# [solved]chroot ssh login

## gabelhonz

Hi,

hab mir ein chroot environment aufgesetzt in dem nur ssh die bash und noch paar andere kleinigkeiten laufen.

Funktioniert alles wunderbar. Ich logg mich per ssh auf meim Server ein und komme in die chroot env.

Allerdings muss ich als homedir immer / angeben.

Das heißt das wenn sich der user einloggt das Homedir / ist, er sieht also /bin /sbin/ usw...

Ich hätte gerne ein anderes homedir für den user z.B /home/userdir. Das Problem ist dann logischerweise das er beim login /bin/bash nicht mehr findet, da /bin ja eins höher liegt. Gibt es da eine möglichkeit dies zu unterbinden. Ist zwar nur ein optisches problem aber mich stört es.

gruß

----------

## STiGMaTa_ch

Ich verstehe dein Problem nicht ganz.

Einfach in der Chroot Umgebung die /etc/passwd Datei anpassen und das Home Verzeichnis darin auf /home/user setzen.

Lieber Gruss

STiGMaTa

----------

## gabelhonz

Klingt logsich funktioniert aber nicht, es ist egal was ich in der chroot passwd als homedir eintrage, er nimmt nur das homedir der richtigen passwd.

Beispiel:

Real host hat:

test:x:1010:1015::/var/www/vhost/chroot/./:/bin/bash

Chroot env hat:

test:x:1010:1015::/home/test:/bin/bash

habe hier auch schon versucht den ganzen pfad anzugeben mit /var/www/vhost/chroot/home/test.

Funktioniert leider auch nicht.

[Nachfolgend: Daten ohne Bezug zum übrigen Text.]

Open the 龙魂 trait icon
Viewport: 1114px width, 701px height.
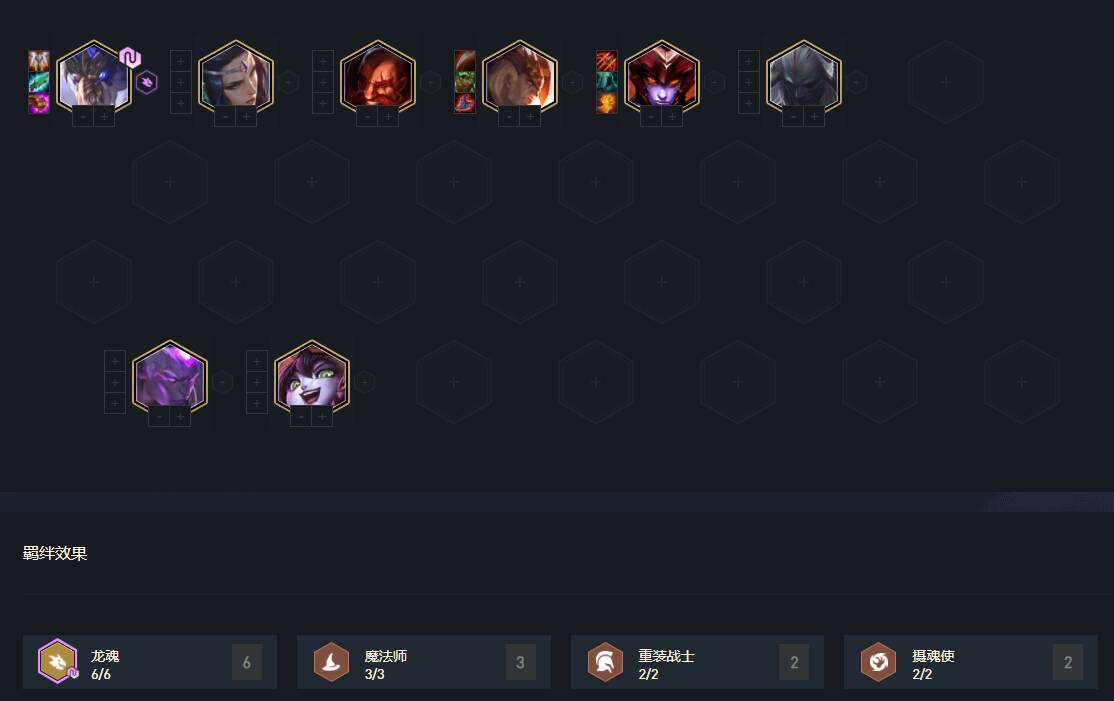(x=58, y=661)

So wie es aussieht brauch er nur die ids aus der passwd.

Oder mache ich was falsch?

gruß

----------

## STiGMaTa_ch

 *gabelhonz wrote:*   

> [...] es ist egal was ich in der chroot passwd als homedir eintrage, er nimmt nur das homedir der richtigen passwd.

 

Das ist nicht möglich, wenn du die Chroot Umgebung korrekt konfiguriert hast. Ich vermute du machst da irgendwas grundlegendes falsch.

1.) Wie lautet der Pfad zu deiner Chroot Umgebung? (/var/www/vhost/chroot  :Question: )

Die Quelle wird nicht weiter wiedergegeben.